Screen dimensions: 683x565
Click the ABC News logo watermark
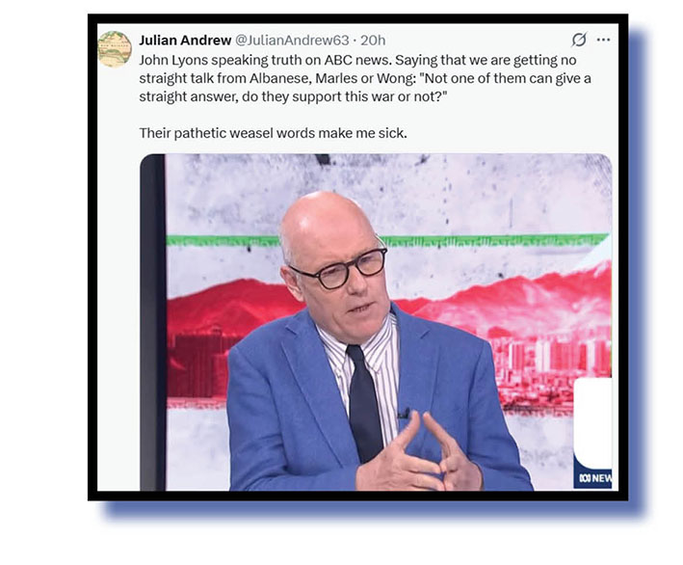click(595, 478)
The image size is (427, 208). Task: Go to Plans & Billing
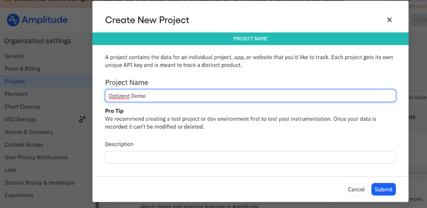click(x=23, y=69)
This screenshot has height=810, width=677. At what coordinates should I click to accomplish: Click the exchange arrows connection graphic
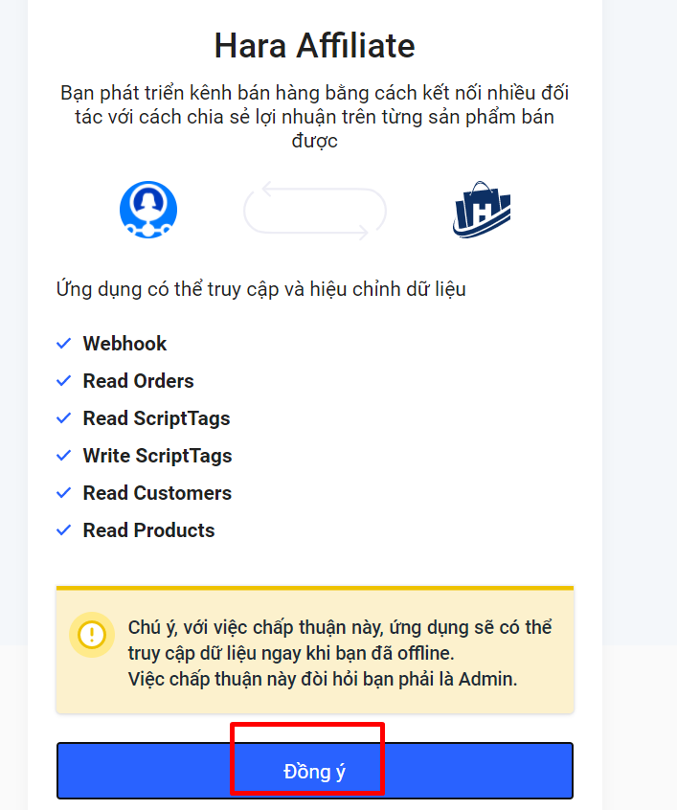pyautogui.click(x=315, y=211)
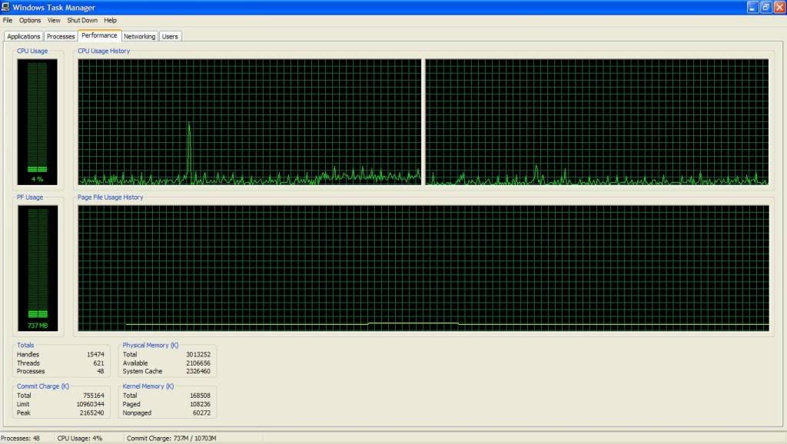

-.-.-

| Work order |
The response should contain every record above exactly as written, and none of the pictures.

| Task output |
Screen dimensions: 683x565
Click the ABC News logo watermark
click(595, 478)
The image size is (427, 208). Task: Go to Plans & Billing
click(x=23, y=69)
This screenshot has height=810, width=677. At what coordinates should I click to accomplish: Click the exchange arrows connection graphic
pyautogui.click(x=315, y=211)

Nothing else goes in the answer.